I'm the ghost in the back of your head

- It's future rust and then it's future dust -

Prison de chaire qui se complète pour mieux tenir debout, remettre en place les éléments qui venait de s'écrouler. Gestes  miroir qui ne font que consolider dans l'étreinte un tant soi peu réconfortante, doux pilier de réalité qui reprend le pas, reviens peu à peu, semble apaiser un brin l'incendie provoqué et dévastateur. Il n'y a pas besoin de mots, jamais eu besoin de mots, sa souffrance aussi silencieuse que palpable restait perceptible et qu'importe ce que ses lèvres prononçaient. Elle en venait presque à me faire culpabiliser, d'avoir eu cet instant de faiblesse que j'avais tenté de reculer encore et toujours, qui n'était jamais venu, que j'avais toujours refusé de voir venir. Elle qui avait pourtant connu dans tout mes états, je refusais simplement qu'elle voie celui-ci, trouvant ça égoïste de le lui infliger, pas alors que la plaie était similaire. Elles avaient été sœurs, c'était indéniable, un fait avéré, bien que dans le sens métaphorique de la chose. Je n'avais été que l'élément perturbateur, l'hirondelle en cavale qui ne faisait que déposer des Syndrigasti devant leur porte avant de filer à nouveau dans le vent, celui qui avait mis les premières pièces d'un engrenages vicieux et sans même le vouloir dans un mécanisme qui provoquerait une fin tragique.

Tenter de reprendre son souffle, respirer. Qui l'eut cru qu'une chose aussi simple et automatique, inculquée et dans nos gènes depuis la naissance, pouvait-être paradoxalement si difficile. Se reprendre, faire passer le mal pour une douce illusion. Les doigts cherchent sa nuque, la caresse d'un pouce. Esquisse à peine perceptible d'un sourire forcé à ses murmures. Le reste est ravalé, cherchant l'égo qui venait de tomber plus bas que terre. Rassurer Liv. Le reste attendrait et importait peu. Effleurer sa joue, embrasser son front pour y laisser une marque invisible et indélébile.

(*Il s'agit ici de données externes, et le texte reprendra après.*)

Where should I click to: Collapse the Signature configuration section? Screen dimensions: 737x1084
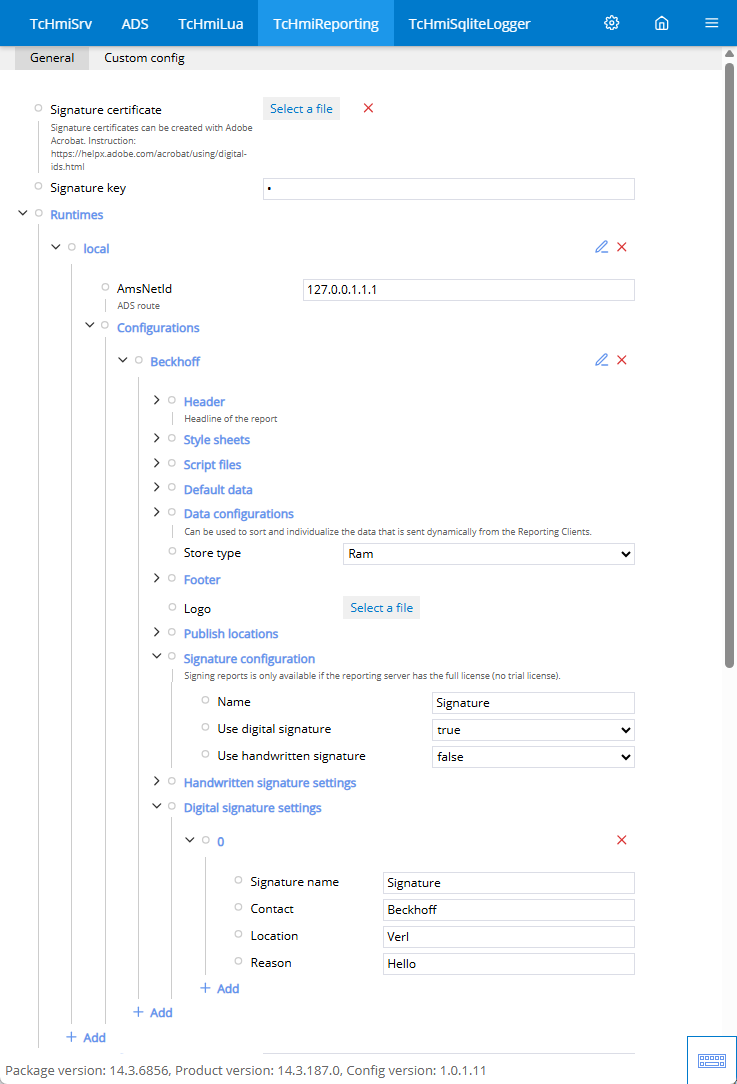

Le tout était désormais de faire fonctionner les jambes, tenir debout alors que la gravité me donnait cette impression d'avoir augmentée. J'irai bien. Je le devais. Une nouvelle obsession qui me passait en tête, cherchant à retrouver le mur inébranlable et indestructible, celui qui fuit les problèmes et les souvenirs comme ça l'arrange, un parfait menteur. Le premier pas est le plus dur, enlaçant les doigts chaleureux de Lavinia après avoir déposé ma veste chaude sur ses épaules, ne lui laissant pas l'occasion de protester, prenant soudainement conscience qu'elle risquait d'attraper froid pour être sortie dans cette tenue, de m'avoir emboité le pas sans même prendre la peine de se couvrir correctement alors qu'elle savait très bien qu'elle ne supportait guère l'hiver, qu'il nous était ennemi naturel et qu'elle n'avais pas appris à le dompter comme je l'avais fait.

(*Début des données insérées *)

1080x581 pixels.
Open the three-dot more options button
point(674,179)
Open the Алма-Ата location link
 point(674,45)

« Je vais bien. » Mensonge, déformation de la réalité une nouvelle fois comme elle m'arrangeant, regard s'affirmant pour paraître crédible malgré l'épuisement émotionnel de la journée. Encore fallait-il le croire, alors que j'affichais ce corps, cette face, dans une situation qui m'aurait incontestablement pousser à m'envoler, à me protéger de par mes plumes et ma petite taille. Aujourd'hui je resterai homme, dans cette sensation désagréable de ne pas être en accord, ne pas pouvoir arriver à changer.

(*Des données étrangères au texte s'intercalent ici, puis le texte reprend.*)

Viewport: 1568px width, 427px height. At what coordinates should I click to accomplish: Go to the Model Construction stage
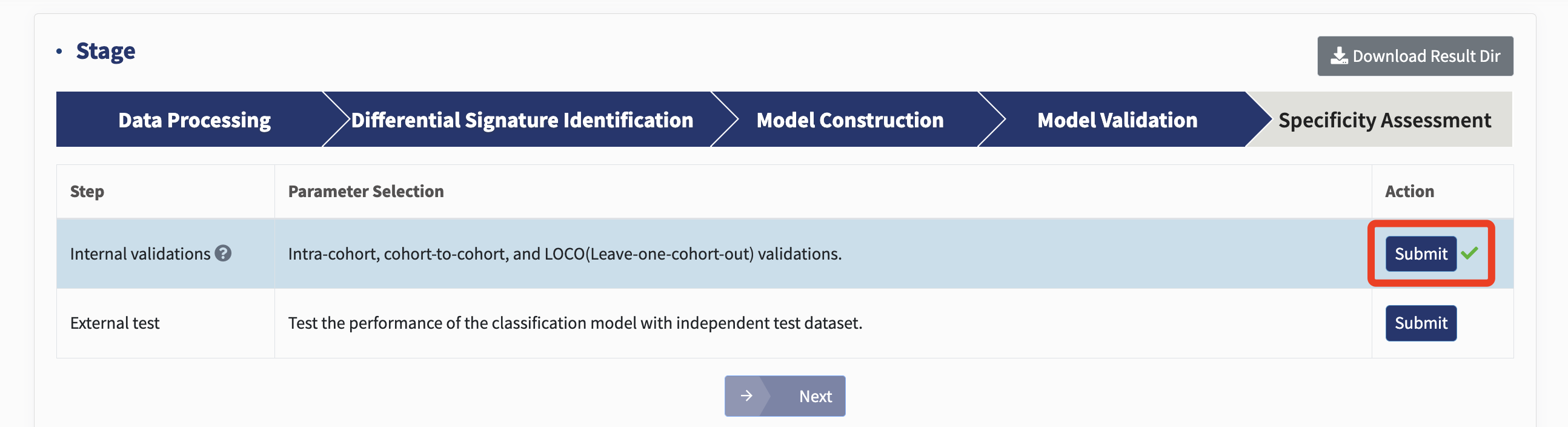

Mes pieds nous guide, d'instinct, malgré que tout s'embrouille. L'orientation reste mon terrain de jeu de prédilection malgré tout, accélérant le pas malgré le sol glissant, manquant de tomber à deux reprise avant d'enfin entre-apercevoir la sortie libératrice. Je préfère me concentrer sur mes pas, arrêter de penser, passer en marche automatique comme le vol avait tendance à faire dès que le sommeil prenait le pas, éviter de croiser une fois de plus les silhouettes ou les tentes, éviter d'affronter les regard de Liv que j'entraine loin de toute cette mise en scène. J'ignore si j'avais envie de véritablement rentrer, que les pas cessent et interrompent le vide créé pour occulter. Demi-sourire en direction de l'Ymbryne, la rassurer, continuer de caresser le dos de sa main en ignorant lequel de nous deux avait le plus besoin de ce geste en cet instant.